No se puede retomar algo que nunca existió. Eso no fue diálogo.
Llevaron al gobierno a su guarida y lo sentaron en el banquillo de los acusados pretendiendo su rendición. El golpista Rolando Álvarez (obispo de Matagalpa), que a su vez era uno de los "mediadores", leyó el Acta de Capitulación mediante la cual pretendían desmantelar el Estado.
En un claro menosprecio, y con el mayor cinismo de quien viola consciente y flagrantemente el ordenamiento jurídico de nuestro país, querían reformar la Constitución de una sola sentada, modificar de igual forma leyes de rango constitucional, destruir la Corte Suprema de Justicia; instalarse en el Consejo Supremo Electoral para robarse las elecciones que no pueden ganar con el voto popular... En fin: el diálogo fue una jornada de odio contra este Estado Nicaragüense, el único que ha protegido y tutelado los intereses de esas mayorías que ellos han contribuido a empobrecer.
También fue una vergonzosa demostración de su ignorancia en materia legal y de procedimientos jurídicos o del nulo valor que le otorgan al Estado de Derecho.
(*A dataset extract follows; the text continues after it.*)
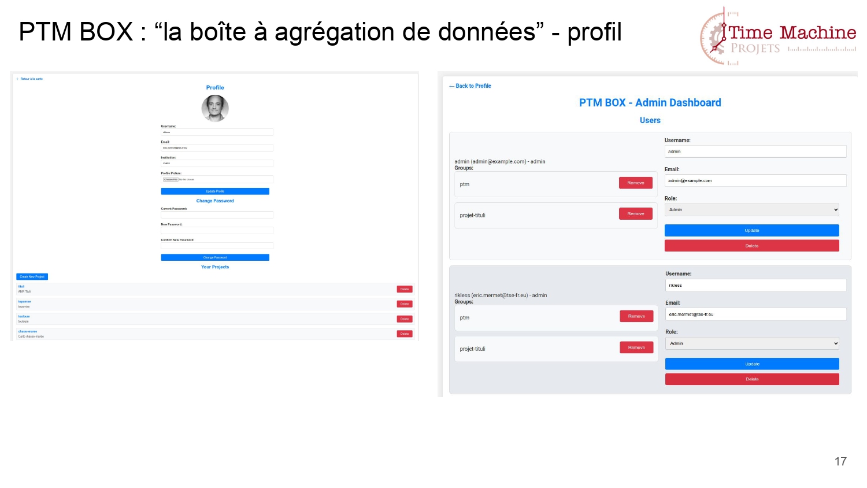Click the red Delete button for rikless

[752, 379]
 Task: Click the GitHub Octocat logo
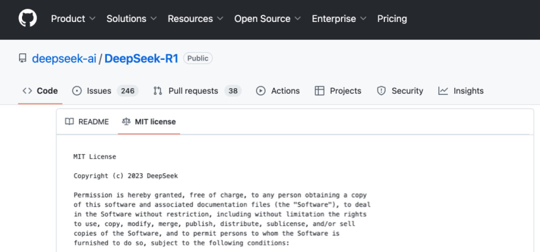28,18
Fue como su cartita al Niño Dios cargada de ilusiones funestas, de sueños golpistas, del deseo profundo de volver al poder de la mano de los ricos pro imperialistas pero sin asidero en la vida real.
Pusieron como condición –sin tener la fuerza ni el respaldo popular para poner condiciones– el acuartelamiento de la Policía y el Ejército. Daniel aceptó en un gesto de buena voluntad que permitiera alcanzar acuerdos y así se fueron envalentonado y subiendo de tono sus exigencias, sus caras agrias y sus gritos.
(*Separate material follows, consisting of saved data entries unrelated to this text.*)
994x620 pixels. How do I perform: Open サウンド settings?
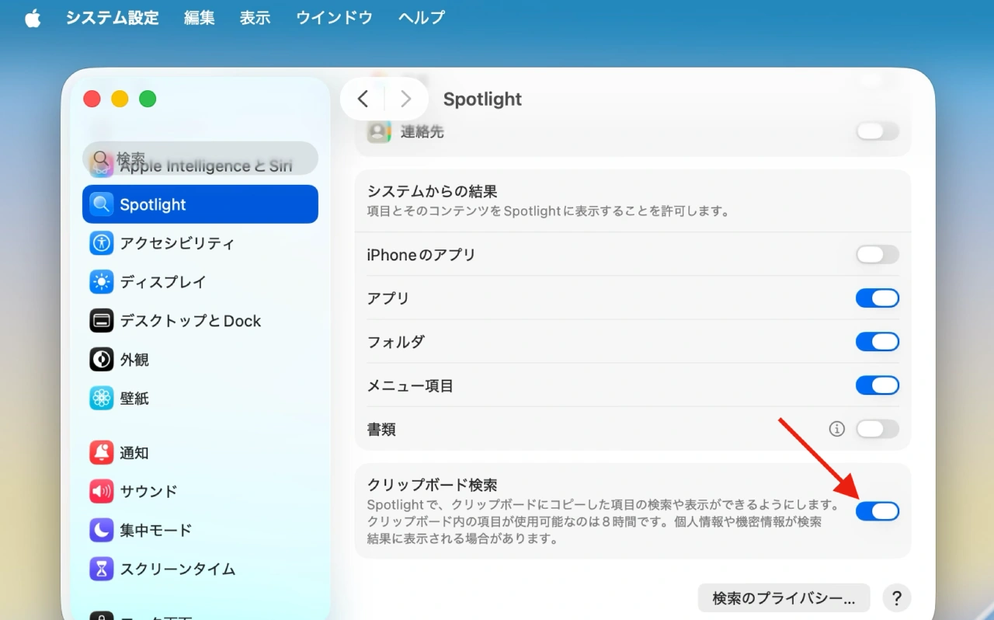tap(148, 491)
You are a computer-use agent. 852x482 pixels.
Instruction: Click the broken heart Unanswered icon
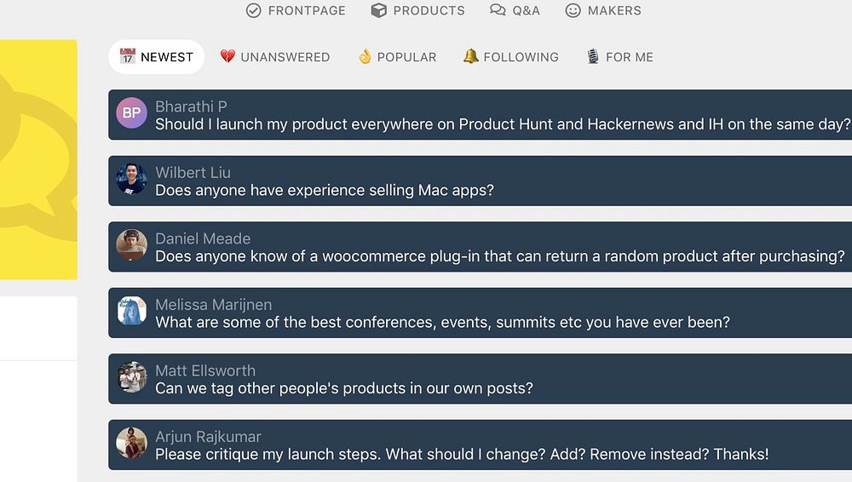click(227, 57)
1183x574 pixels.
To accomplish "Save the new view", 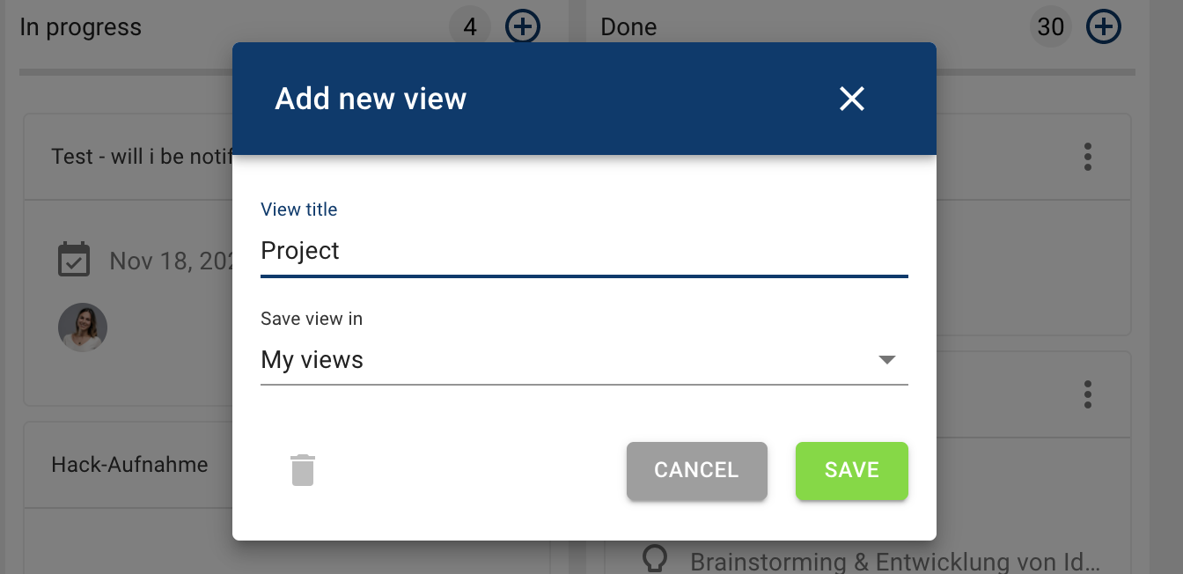I will click(852, 471).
Una vez acuartelados los policías, los obispos se sintieron fuertes para llamar desde los púlpitos a no tener miedo, a dar el paso adelante en el crimen, la tortura, a sitiar ciudades y pueblos con los nefastos tranques, los que además convirtieron en centros de tortura, secuestros, violaciones y todo tipo de escarnios a la ciudadanía, entre los que se incluye desnudar a jóvenes sandinistas. A quemar instituciones y a destruir el patrimonio cultural y arquitectónico de la nación. Eran Atila encabezando y representando a los hunos.
Ellos mismos caminaron hacia el despeñadero y se labraron un profundo desprestigio del que difícilmente se podrán recuperar.
Mientras tanto, Daniel nos conquistaba cada vez más y la pistola que le pusieron en la cabeza en el Seminario Nacional se convirtió en una oportunidad para medirlo y valorarlo como un líder capaz de mantener la mesura, la calma, la sensatez frente a una jauría de vociferantes desesperados y ansiosos por arrebatarle el poder de la única forma que pueden hacerlo: mediante un Golpe de Estado planeado y financiado desde Washington.
Para mayor ignominia, estos que han pisoteado y mancillado el azul y blanco de la patria, soñaban con que en Septiembre ondeara la bandera del filibustero yanqui agresor consuetudinario. Pero el Andrés Castro que todos llevamos dentro agigantado se levantó para defender nuevamente –otra vez– la soberanía de nuestra nación, como aquel 14 de septiembre de 1856.
¡Ningún diálogo con la mediación de los curas golpistas!
Jamás volverán a acuartelarnos.
Queremos la Paz pero no la de los sepulcros que es la que nos ofrece la Conferencia Episcopal.